• [WHAT THIS TASK INVOLVES]
Please set down word for word every line from the one holding "Kundenservice (751, 1423)" to the end of the data below, both included.

• [DATASET CONTENT]
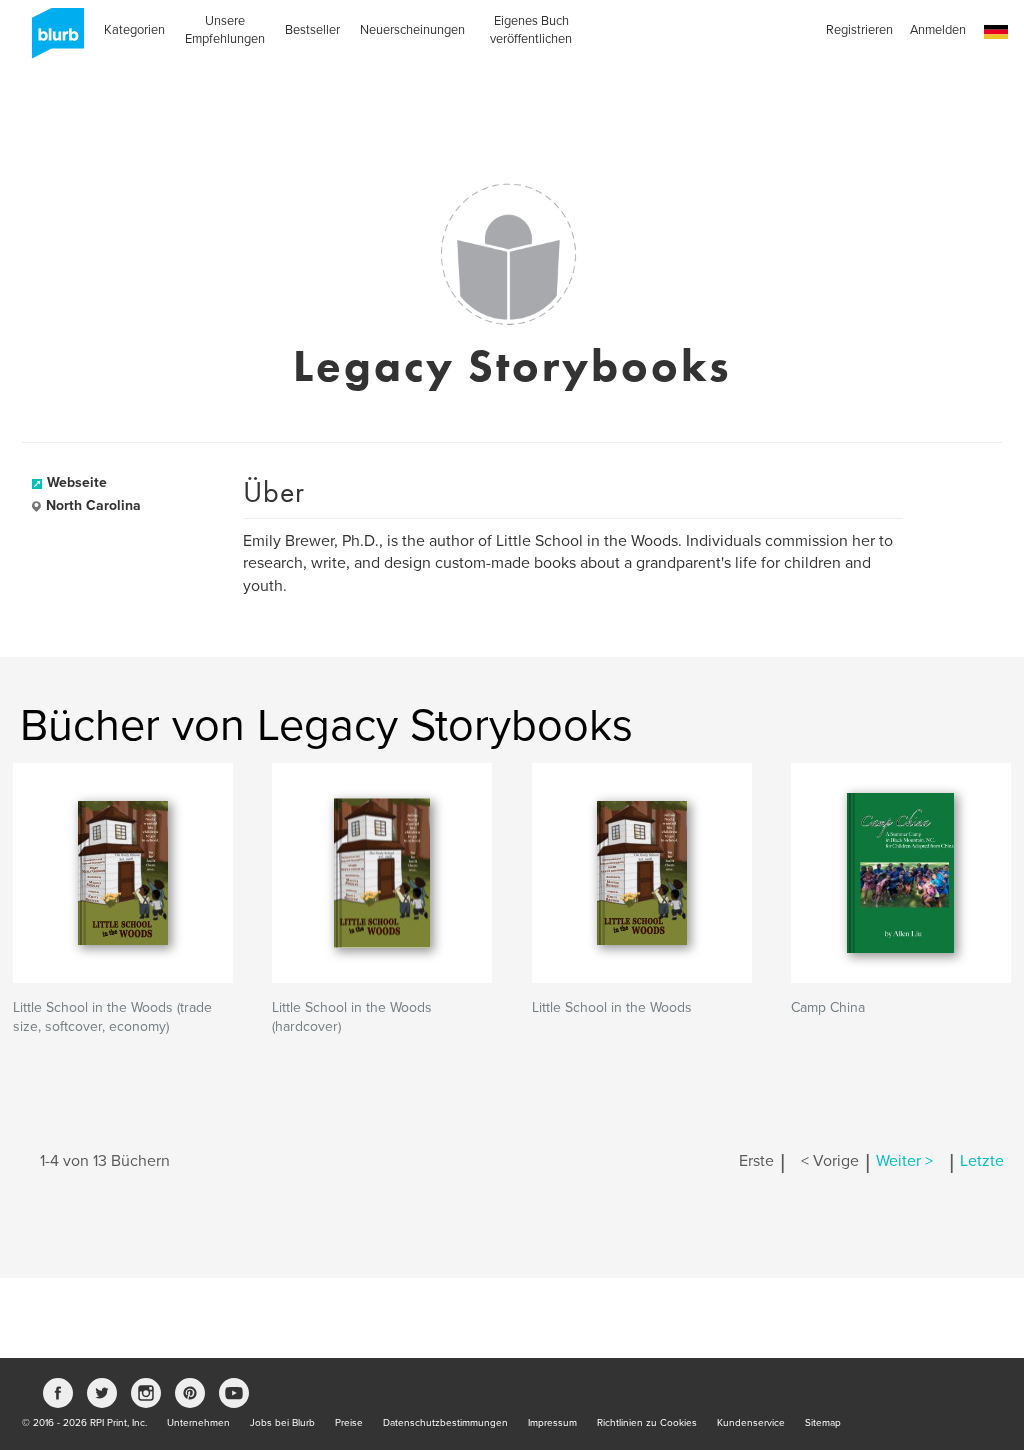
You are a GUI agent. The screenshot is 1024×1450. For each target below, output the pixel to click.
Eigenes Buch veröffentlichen (531, 30)
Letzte (982, 1161)
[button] (996, 32)
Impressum (552, 1423)
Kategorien (134, 30)
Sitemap (823, 1423)
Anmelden (938, 30)
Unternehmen (198, 1423)
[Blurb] (52, 40)
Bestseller (312, 30)
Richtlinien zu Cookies (647, 1423)
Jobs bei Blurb (282, 1423)
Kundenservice (751, 1423)
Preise (349, 1423)
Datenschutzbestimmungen (445, 1423)
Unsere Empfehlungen (225, 30)
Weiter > (904, 1161)
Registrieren (859, 30)
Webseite (77, 482)
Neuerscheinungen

• [ANSWER FOR THIS EXERCISE]
Kundenservice (751, 1423)
Preise (349, 1423)
Datenschutzbestimmungen (445, 1423)
Unsere Empfehlungen (225, 30)
Weiter > (904, 1161)
Registrieren (859, 30)
Webseite (77, 482)
Neuerscheinungen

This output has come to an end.